Have you ever tried to figure out your hospital bill, insurance coverage, or cost for a surgery?
The bills are confusing, in part, because the system itself has become inexcusably complex with an intertwined network of pharmacies, insurance companies, third-party providers, benefit managers and specialists. Our health care system actually encourages the proliferation of corporate middlemen. Gone are the days when every community had a neighborhood pharmacist and a local doctor who made house calls.
Some strong voices say that major health care institutions also have an incentive to maintain this confusion. The more confusing the medical bill, the less likely patients are to contest a charge. For those patients who actually do fight back, it can require weeks or months to get through to a real person in customer service to reverse a bogus fee.
To combat this confusion, there’s a growing movement for greater transparency in health care that can benefit patients and reduce health care costs, but only if it’s done right — with the patient interest at the forefront. How can patients tell the good proposals from the bad?
Here are three patient principles for health care transparency.
Transparency starts the moment a patient walks into a medical facility. Providers have an obligation to be clear with patients about what’s covered by insurance.
Right now, even when a patient goes to an “in-network” hospital or emergency room, they can be hit with a massive bill for “out-of-network” charges. It’s a practice known as “surprise billing.” Patients are charged these surprise bills when a hospital or emergency room contracts with an out-of-network doctor or specialist. Even though the hospital charge is covered, the doctor’s fee isn’t.
Patients are rolling the dice every time they visit their in-network hospital. According to a recent report by the Federal Trade Commission, patients in Texas have a one-in-three chance of receiving a “surprise” medical bill. In Florida, the chance of a surprise bill is even higher.
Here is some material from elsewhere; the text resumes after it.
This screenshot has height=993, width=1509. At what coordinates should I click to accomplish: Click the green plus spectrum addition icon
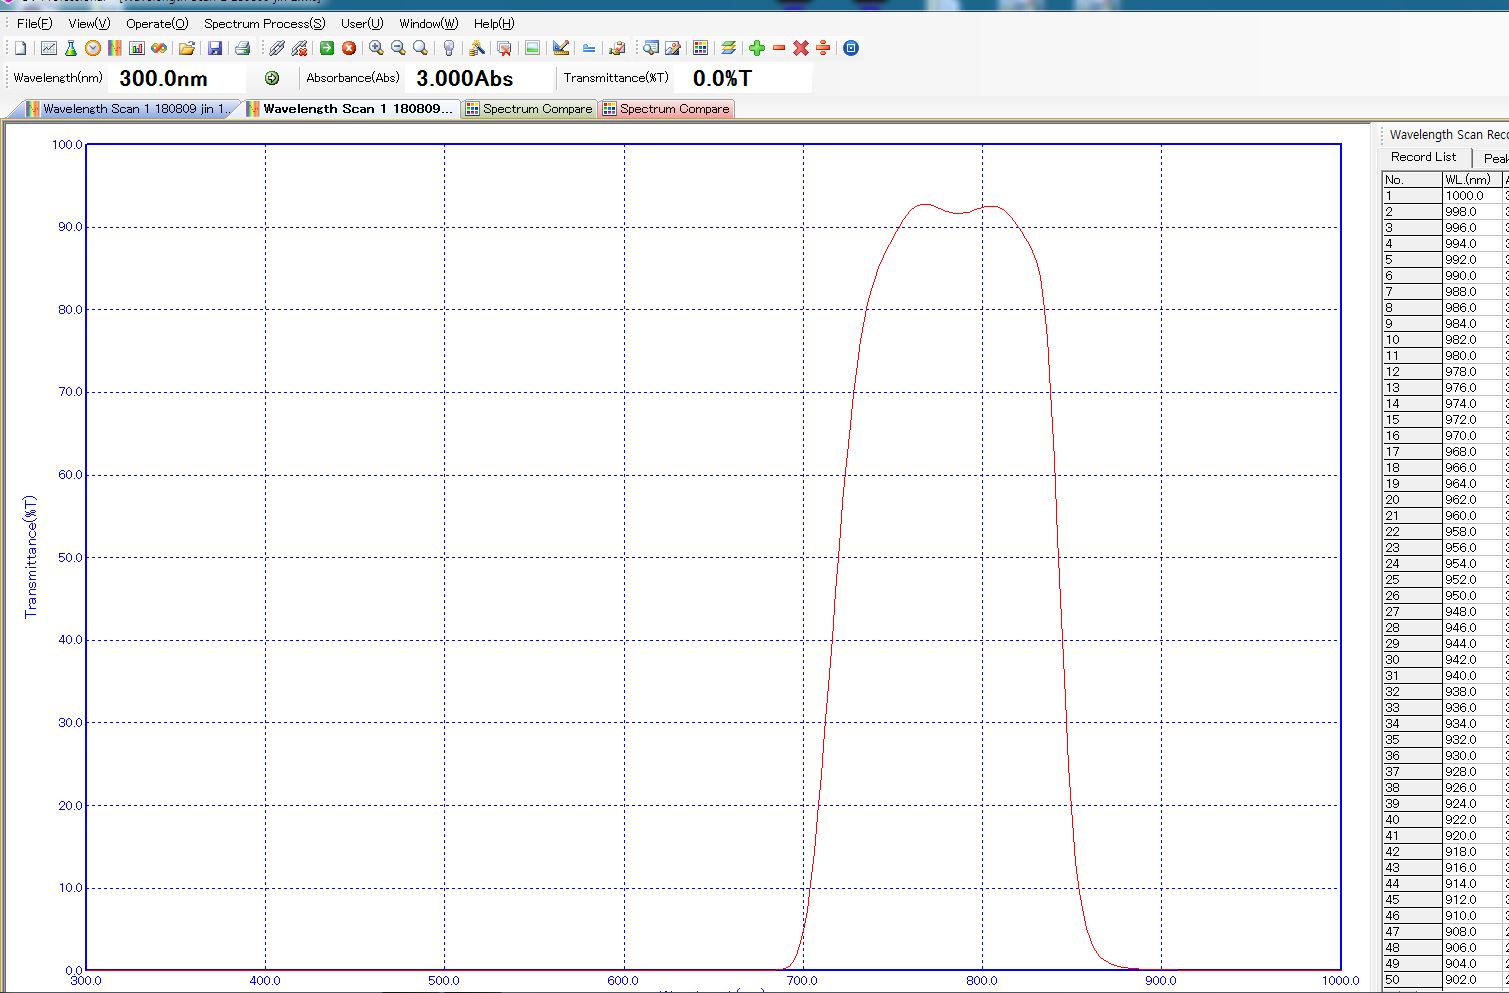tap(757, 48)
The movement for greater transparency should start by ending “surprise billing.” We’re closely following state lawmakers in Georgia moving in this direction — with transparency bills that tackle this problem.
You shouldn’t need a law degree to understand your health insurance plan.
Health care transparency measures should require insurance companies to provide simple, clear explanations of what they’re covering. We routinely hear stories from patients who’ve paid their insurance premiums for years, only to discover that it doesn’t cover the treatments they need, when they need them.
To get to the bottom of what’s really covered by their insurance, patients are often forced to track down policies from pharmacy benefit managers, which are responsible for processing prescription drug benefits. Buried in fine print for these pharmacy benefit managers are lists of banned treatments.
“Disturbingly, PBMs are maximizing their negotiating leverage, and thus their rebates, by refusing to cover dozens of lifesaving drugs,” explains Peter Pitts, a former FDA associate commissioner and president of the Center for Medicine in the Public Interest. “Combined, the top two PBMs in the country deny coverage to 239 medicines.”
Patients benefit from real transparency that applies equally to every aspect of health care.
Not all transparency measures benefit patients. We are concerned that special interests have hijacked the transparency reform movement by sponsoring legislation that serves their bottom line. But don’t just take our word for it.
“It’s not about patients: Interestingly, these transparency bills are seemingly not designed to help patients themselves, unlike many other transparency rules in the health care context,” writes Harvard Law’s Rachel Sachs, a fellow at the Petrie-Flom Center. “Indeed, much of the information proposed to be collected is either not clearly relevant for patients seeking to lower their own costs (R&D expenditures, advertising costs) or will be held back by the state government as proprietary information (price charged to different insurers).”
Sachs adds that many of these proposals fail to deliver meaningful or complete data. For example, “collecting data on only the top twenty drugs that have come to market gives us no information about the drugs that have failed, or most drugs that are only barely recouping their input costs.”
Real transparency gives patients the complete picture about the total cost of their health care.